Feb 16 2015
Surgeons rely on 200-year-old technology when removing cancer--sight and touch--to determine how much to remove and what to leave alone. Laser technology pioneered at Florida Atlantic University has the promise to help a surgeon better determine if an area is cancer or healthy tissue. Moreover, when combined with laser treatment for cancer, this work lays the groundwork for laser robotic treatment of cancer.

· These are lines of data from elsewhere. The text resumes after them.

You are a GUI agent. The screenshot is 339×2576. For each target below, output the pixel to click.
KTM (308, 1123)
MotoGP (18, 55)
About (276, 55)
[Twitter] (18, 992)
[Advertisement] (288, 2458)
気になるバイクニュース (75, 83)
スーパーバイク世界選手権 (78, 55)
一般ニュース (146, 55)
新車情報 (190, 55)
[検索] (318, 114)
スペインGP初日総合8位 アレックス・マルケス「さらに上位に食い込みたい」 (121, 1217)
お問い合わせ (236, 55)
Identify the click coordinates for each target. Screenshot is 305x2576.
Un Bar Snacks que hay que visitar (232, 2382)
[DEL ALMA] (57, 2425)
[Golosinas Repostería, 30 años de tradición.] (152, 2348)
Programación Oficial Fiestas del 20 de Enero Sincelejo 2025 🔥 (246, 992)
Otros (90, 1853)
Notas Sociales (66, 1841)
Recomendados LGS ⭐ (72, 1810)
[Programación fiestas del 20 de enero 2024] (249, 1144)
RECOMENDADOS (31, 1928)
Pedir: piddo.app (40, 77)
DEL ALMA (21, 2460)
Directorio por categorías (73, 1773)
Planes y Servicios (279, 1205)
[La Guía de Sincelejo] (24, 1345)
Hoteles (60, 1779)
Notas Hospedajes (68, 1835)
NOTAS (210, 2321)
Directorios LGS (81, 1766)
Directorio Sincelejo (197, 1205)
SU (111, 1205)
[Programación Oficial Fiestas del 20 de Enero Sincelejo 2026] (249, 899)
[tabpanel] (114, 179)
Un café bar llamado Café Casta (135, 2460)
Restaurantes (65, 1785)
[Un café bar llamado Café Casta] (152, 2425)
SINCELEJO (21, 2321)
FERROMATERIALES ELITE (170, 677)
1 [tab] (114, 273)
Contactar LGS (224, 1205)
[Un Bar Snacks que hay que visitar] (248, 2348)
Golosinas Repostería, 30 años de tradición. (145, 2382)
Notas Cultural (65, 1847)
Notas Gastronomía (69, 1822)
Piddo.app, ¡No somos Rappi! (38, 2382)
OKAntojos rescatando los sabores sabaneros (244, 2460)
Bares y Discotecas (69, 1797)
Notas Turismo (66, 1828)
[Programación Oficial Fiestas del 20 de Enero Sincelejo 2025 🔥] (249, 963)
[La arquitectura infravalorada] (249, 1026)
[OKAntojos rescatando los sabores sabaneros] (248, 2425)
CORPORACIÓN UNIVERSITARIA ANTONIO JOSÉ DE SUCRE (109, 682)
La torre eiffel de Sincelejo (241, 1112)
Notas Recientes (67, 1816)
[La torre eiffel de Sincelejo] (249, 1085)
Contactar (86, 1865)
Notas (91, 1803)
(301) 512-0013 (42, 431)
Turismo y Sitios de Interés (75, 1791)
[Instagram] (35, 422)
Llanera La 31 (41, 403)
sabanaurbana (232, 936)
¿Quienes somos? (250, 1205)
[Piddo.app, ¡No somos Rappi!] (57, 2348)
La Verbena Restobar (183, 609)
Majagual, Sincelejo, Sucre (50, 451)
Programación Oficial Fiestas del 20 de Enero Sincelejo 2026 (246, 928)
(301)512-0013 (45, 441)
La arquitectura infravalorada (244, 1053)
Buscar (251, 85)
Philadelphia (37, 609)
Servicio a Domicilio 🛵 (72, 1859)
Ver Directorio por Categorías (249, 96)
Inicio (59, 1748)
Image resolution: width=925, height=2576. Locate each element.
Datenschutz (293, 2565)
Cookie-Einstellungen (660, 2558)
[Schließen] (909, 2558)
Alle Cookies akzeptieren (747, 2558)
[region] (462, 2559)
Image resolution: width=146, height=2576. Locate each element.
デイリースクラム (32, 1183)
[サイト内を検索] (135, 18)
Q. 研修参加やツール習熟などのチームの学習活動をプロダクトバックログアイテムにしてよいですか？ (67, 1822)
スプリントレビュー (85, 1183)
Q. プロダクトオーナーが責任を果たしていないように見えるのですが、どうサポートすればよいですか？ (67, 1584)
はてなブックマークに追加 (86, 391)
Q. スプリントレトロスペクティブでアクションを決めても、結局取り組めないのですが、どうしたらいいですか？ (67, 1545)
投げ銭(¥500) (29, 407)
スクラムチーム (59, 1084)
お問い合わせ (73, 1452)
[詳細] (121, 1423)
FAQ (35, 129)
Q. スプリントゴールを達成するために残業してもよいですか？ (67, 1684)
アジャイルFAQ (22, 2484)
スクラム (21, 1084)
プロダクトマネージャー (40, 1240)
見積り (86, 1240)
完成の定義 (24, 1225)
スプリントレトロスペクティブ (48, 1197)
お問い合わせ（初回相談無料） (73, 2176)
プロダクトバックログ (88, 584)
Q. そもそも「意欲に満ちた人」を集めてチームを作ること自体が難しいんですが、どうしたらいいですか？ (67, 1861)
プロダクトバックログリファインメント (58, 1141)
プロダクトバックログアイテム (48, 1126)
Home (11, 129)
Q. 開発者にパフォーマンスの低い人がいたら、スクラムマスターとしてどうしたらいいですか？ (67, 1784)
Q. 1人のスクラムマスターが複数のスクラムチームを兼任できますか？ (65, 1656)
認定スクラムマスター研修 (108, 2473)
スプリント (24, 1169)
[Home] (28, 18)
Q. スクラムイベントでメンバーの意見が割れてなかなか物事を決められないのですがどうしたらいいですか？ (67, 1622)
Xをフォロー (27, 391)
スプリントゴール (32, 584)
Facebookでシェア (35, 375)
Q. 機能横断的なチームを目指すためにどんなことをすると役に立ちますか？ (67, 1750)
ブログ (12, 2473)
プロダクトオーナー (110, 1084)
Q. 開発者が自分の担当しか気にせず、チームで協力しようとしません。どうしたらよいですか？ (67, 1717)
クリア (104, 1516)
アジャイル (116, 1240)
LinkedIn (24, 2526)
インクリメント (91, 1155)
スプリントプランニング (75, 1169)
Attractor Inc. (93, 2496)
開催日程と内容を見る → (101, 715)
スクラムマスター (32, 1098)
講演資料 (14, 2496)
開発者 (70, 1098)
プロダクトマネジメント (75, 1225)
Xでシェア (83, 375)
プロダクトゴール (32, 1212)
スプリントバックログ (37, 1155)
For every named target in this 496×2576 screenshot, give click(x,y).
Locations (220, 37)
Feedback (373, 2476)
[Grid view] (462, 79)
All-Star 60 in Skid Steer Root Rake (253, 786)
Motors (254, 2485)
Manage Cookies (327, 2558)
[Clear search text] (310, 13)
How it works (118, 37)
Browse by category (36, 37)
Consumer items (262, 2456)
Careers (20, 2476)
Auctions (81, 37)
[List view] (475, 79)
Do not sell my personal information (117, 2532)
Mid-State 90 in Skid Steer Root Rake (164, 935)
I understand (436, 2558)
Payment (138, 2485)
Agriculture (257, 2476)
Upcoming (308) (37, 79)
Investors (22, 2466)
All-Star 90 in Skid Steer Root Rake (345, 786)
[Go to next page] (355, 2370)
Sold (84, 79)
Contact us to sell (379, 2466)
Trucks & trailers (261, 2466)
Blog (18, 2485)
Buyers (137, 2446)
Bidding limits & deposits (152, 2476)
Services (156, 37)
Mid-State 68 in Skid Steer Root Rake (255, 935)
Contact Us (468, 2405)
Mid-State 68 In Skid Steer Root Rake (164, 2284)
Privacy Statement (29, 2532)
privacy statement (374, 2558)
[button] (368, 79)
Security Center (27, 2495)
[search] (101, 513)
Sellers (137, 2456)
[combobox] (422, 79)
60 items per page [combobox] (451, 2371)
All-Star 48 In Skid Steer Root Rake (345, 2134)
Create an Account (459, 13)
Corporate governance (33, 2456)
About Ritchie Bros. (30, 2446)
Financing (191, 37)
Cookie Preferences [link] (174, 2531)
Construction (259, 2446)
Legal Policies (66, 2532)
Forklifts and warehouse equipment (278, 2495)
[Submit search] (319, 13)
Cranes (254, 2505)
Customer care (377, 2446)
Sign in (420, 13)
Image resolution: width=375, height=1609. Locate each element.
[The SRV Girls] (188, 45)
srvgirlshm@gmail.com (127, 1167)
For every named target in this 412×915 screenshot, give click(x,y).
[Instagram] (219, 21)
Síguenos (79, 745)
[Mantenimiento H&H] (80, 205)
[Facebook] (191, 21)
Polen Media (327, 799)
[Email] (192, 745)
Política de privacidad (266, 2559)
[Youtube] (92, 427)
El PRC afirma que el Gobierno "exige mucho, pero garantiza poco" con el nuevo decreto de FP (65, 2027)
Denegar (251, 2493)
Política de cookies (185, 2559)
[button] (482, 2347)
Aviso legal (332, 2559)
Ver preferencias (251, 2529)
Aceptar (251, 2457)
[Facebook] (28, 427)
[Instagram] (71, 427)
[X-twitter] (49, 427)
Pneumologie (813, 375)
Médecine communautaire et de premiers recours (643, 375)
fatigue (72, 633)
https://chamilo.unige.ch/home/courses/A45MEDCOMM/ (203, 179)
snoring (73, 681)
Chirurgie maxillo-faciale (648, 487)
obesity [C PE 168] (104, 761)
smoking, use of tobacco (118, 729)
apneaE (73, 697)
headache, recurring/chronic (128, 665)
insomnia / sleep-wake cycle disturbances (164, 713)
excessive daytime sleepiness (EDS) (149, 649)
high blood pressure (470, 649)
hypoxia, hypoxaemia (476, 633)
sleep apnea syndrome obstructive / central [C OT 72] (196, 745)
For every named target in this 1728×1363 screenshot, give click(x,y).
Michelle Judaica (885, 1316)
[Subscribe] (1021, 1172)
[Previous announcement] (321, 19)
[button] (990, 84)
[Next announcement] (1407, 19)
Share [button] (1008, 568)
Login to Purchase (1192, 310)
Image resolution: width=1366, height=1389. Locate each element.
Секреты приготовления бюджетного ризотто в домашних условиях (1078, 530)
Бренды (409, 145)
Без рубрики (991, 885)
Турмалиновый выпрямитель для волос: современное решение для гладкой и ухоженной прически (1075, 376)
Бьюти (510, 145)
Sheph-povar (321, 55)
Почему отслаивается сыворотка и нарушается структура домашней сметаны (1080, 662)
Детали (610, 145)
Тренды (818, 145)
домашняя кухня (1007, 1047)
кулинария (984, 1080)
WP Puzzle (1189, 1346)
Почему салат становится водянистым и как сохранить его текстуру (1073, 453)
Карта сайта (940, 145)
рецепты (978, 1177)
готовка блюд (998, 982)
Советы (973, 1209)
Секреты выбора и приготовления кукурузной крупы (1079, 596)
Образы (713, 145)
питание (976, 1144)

Raman spectroscopy is an invaluable tool used by scientists for bioimaging and tissue diagnosis. In a study recently published in Lasers in Surgery and Medicine Journal, scientists and physicians in the Charles E. Schmidt College of Science at Florida Atlantic University have broadened the applicability of Raman spectroscopy by showing that it can be used to distinguish normal from cancerous residual skin tissue following high-powered laser ablation. This is the first time that Raman spectroscopy has been successfully used to detect cancerous tissue following laser ablation, setting the stage to use this technique as a guide for laser surgery. Scientists hope to one day employ Raman spectroscopy clinically in tandem with laser-ablative removal of skin cancers and possibly even other forms of cancers as well.
"I think the most important finding of this study for dermatologists and their patients is that it demonstrates the feasibility of a potentially much faster and more accurate mode of skin cancer treatment based entirely on laser technology," said Andrew C. Terentis, Ph.D., lead scientist of the study and an associate professor of chemistry and biochemistry in FAU's Charles E. Schmidt College of Science.
Cancerous tissue is diagnosed using a Raman laser and the cancerous tissue is removed in a very precise, localized fashion using an ablation laser. This type of Raman-based technique for skin cancer diagnosis and treatment, although not yet fully developed, may one day obviate the need for a more costly and time-consuming treatment method like Mohs micrographic surgery, at least in some, if not all, clinical cases.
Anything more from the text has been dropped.